Chemistry Graduate Students Take Top Honors at WARF Discovery Challenge

2017 Discovery Challenge winners. From left: Sarah Neuman, Ryan Clark, Naomi Biok.
2017 Discovery Challenge winners. From left: Sarah Neuman, Ryan Clark, Naomi Biok.

An approach for improving insulin secretion in mutant animals, more industry-relevant conditions for engineering studies and an in-depth look at protein folding have won Discovery Challenge Awards from the Wisconsin Alumni Research Foundation (WARF).

The sixth annual Discovery Challenge is a research competition open to UW–Madison graduate students and postdoctoral researchers from all departments.
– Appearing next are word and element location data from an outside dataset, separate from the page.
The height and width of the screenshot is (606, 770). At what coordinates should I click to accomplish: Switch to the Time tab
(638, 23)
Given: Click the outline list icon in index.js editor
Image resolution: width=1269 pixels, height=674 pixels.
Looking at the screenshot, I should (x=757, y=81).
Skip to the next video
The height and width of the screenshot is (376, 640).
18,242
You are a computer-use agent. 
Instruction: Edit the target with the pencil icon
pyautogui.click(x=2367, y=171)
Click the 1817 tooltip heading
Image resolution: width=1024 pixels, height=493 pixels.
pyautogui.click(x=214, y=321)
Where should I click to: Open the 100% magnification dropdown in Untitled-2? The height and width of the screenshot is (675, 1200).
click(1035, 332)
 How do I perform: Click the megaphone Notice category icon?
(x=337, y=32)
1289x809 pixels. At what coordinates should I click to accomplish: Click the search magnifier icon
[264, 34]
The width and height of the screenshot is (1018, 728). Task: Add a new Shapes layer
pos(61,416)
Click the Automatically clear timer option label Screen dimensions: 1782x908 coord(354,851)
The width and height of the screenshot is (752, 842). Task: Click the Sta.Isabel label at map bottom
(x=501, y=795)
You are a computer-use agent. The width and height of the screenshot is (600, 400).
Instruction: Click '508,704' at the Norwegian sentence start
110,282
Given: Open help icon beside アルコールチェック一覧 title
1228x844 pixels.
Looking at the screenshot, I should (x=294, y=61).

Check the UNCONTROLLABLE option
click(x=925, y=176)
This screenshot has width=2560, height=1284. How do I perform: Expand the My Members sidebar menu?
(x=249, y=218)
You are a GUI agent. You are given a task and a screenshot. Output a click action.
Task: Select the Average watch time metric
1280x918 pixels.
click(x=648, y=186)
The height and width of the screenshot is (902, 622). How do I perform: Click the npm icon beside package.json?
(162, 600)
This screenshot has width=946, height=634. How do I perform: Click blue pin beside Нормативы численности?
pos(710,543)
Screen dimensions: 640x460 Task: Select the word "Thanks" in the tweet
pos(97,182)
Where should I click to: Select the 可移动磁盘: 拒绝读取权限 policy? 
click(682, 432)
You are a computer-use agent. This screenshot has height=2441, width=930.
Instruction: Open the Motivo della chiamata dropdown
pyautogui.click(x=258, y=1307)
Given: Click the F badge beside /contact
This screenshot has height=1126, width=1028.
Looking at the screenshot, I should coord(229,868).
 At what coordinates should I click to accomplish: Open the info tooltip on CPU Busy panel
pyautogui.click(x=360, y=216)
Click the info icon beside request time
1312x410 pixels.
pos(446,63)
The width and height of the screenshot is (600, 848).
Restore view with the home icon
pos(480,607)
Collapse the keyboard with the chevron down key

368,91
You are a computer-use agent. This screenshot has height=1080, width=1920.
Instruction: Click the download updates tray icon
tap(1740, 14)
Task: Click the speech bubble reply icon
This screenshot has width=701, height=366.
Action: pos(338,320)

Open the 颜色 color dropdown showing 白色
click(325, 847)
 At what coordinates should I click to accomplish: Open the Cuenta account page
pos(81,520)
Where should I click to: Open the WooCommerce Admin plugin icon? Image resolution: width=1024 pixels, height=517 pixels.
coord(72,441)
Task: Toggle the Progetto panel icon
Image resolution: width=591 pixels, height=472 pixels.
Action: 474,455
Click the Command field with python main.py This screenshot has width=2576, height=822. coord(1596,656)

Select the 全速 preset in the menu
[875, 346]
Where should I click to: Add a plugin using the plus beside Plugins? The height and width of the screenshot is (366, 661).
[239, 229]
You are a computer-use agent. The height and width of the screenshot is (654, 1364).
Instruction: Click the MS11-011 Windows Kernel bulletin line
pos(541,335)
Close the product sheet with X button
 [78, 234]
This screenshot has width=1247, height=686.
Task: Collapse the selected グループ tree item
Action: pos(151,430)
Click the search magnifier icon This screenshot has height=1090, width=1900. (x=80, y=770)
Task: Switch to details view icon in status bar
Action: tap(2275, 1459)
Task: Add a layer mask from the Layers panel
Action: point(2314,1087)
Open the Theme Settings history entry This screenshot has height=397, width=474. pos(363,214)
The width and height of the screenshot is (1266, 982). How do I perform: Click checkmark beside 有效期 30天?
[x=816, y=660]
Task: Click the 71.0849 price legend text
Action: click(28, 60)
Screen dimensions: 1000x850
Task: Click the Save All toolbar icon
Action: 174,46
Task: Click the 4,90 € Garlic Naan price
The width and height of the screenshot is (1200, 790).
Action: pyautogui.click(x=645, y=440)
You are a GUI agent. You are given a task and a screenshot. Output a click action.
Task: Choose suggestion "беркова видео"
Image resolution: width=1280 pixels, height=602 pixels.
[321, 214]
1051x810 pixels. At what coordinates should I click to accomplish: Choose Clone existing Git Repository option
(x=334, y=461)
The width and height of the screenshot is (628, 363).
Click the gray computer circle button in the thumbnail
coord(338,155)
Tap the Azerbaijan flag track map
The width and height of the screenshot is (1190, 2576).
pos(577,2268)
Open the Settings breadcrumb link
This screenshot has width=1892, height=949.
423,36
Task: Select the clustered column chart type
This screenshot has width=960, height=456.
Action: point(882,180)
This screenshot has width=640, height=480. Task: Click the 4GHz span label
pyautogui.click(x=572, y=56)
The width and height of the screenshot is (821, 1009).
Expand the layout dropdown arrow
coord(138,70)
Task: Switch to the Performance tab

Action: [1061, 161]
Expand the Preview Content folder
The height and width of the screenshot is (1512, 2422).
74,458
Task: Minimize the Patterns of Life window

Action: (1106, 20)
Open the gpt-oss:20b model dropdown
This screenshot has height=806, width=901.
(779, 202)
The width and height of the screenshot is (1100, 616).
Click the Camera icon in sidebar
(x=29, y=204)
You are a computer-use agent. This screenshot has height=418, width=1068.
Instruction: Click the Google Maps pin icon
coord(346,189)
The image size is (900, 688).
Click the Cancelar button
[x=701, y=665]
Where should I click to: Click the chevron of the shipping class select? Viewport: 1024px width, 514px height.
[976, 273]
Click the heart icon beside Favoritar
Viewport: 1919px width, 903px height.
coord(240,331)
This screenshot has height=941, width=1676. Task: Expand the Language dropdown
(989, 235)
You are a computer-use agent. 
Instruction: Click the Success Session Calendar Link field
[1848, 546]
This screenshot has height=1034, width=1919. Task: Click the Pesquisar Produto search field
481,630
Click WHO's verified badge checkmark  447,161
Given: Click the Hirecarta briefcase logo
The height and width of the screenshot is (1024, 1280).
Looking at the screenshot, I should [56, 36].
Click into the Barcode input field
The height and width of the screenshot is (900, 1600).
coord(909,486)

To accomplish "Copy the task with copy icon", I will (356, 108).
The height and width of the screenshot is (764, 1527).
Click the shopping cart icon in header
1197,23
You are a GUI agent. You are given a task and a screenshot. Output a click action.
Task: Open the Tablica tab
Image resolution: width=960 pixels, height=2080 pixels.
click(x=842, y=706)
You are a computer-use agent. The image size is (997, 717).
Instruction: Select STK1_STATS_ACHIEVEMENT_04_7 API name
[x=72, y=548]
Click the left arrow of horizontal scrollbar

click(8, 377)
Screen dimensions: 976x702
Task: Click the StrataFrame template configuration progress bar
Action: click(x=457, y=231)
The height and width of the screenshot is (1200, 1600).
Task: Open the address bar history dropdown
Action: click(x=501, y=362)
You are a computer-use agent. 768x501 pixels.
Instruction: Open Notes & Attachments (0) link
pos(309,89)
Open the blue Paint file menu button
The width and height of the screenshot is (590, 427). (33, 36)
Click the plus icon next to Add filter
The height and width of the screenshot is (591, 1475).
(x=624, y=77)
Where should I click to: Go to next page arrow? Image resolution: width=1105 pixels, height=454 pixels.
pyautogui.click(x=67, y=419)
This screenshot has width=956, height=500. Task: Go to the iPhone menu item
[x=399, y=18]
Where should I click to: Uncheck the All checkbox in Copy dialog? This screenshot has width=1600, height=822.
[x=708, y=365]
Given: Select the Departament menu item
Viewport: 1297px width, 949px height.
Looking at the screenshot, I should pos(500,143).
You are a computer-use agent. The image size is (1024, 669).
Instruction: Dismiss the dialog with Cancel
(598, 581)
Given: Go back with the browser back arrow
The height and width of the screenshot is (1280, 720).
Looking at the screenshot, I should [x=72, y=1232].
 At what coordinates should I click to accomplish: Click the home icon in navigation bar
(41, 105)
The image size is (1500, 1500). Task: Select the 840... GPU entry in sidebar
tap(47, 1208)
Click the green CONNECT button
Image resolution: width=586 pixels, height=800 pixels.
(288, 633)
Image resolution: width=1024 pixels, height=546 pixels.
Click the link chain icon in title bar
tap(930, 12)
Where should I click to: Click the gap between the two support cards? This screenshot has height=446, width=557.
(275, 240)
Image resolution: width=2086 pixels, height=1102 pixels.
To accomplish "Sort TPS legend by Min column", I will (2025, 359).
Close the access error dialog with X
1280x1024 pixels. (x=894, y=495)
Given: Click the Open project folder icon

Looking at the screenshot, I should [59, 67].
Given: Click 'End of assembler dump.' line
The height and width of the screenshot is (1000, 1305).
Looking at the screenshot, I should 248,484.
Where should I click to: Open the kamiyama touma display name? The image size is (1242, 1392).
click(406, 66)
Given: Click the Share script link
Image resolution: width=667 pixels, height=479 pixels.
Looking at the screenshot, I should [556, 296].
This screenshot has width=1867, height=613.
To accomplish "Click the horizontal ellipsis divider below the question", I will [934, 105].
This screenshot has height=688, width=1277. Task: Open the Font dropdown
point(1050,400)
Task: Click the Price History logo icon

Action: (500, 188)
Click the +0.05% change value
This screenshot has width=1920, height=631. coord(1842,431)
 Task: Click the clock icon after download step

The goal of the competition is to promote cross-disciplinary collaboration.

The event featured a poster session and almost 60 presenters ranging from psychiatry to botany, medical informatics to civil engineering. Cash prizes were awarded to the most creative, impactful and collaborative proposals.

Chemistry graduate student Naomi Biok received a prize for her project examining how hydrophobic interactions of alpha peptides affect the process that provides proteins with their function: “Cationic Modulation of Hydrophobic Interactions in Peptidic Systems in Bulk Solution.”

Chemistry graduate student Qinjingwen Cao was awarded a peer prize for her project, “Multifaceted Mass Spectrometric Analyses of Feeding-Related Metabolomic and Peptidomic Changes in the Rock Crab, Cancer Irroratus.”